2. Build a reshuffled index

bash build_hnsecw_index.sh ~/hnsecw_build/datasets/sift_base.npy /tmp/hnsecw_index
# Output:
#   /tmp/hnsecw_index/plain_hnsw_inputs.npz
#   /tmp/hnsecw_index/meta.json

3. Run a query in MPC

2PC (ABY)

ABY_ROOT=/path/to/ABY
rsync -a ./2pc/src/hnsecw "$ABY_ROOT/src/examples/hnsecw"
cmake -S "$ABY_ROOT" -B "$ABY_ROOT/build" -DABY_BUILD_EXE=ON
cmake --build "$ABY_ROOT/build" -j

./2pc/bench/run_single_query.sh /tmp/hnsecw_index/plain_hnsw_inputs.npz
./2pc/bench/run_multi_query.sh  /tmp/hnsecw_index/plain_hnsw_inputs.npz --num_queries 32
./2pc/bench/run_batch_query.sh  /tmp/hnsecw_index/plain_hnsw_inputs.npz --num_queries 32

3PC (MP-SPDZ replicated-ring)

The MP-SPDZ backend uses replicated-ring-party.x (3-party honest-majority, replicated additive ring sharing). Same revealed-fetch design as the 2PC ABY path: per-iter id' revealed once a layer to plaintext-fetch graph rows + base vectors, while the per-layer reshuffle (paper §4.3) hides the access pattern. The per-iter sort lowers to Asharov et al.'s replicated radix sort under the hood.

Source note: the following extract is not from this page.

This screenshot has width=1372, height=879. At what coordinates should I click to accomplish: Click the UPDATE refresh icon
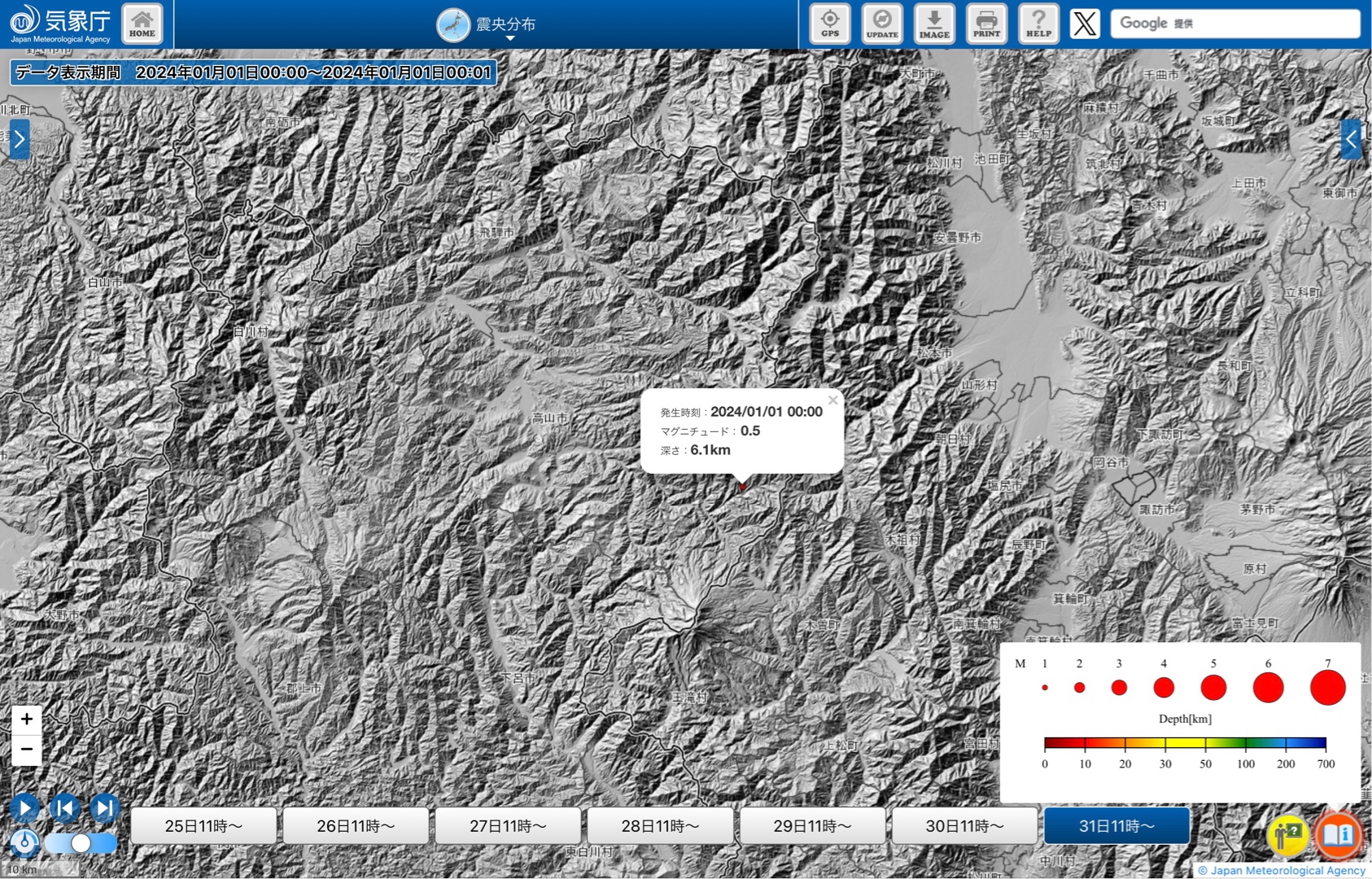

# Build MP-SPDZ replicated-ring backend (one-time)
cd $MPSPDZ_ROOT && make -j replicated-ring-party.x && cd -

# Single query
NPZ=/tmp/hnsecw_index/plain_hnsw_inputs.npz \
QUERY=/path/to/queries.npy \
MPSPDZ_ROOT=$MPSPDZ_ROOT \
  bash 3pc/mp_spdz/bench/run_search_3pc.sh
# ->  Recall@10        = 90.00%
# ->  Online latency  = 1.770 s/query

# Multi (Q queries serialized; per-query entry chains computed in plaintext)
NPZ=... QUERY=... MODE=multi NUM_Q=4 \
  bash 3pc/mp_spdz/bench/run_search_3pc.sh
# ->  Recall@10        = 95.00%  (avg over 4 queries)
# ->  Online latency  = 1.623 s/query  (avg over 4 queries)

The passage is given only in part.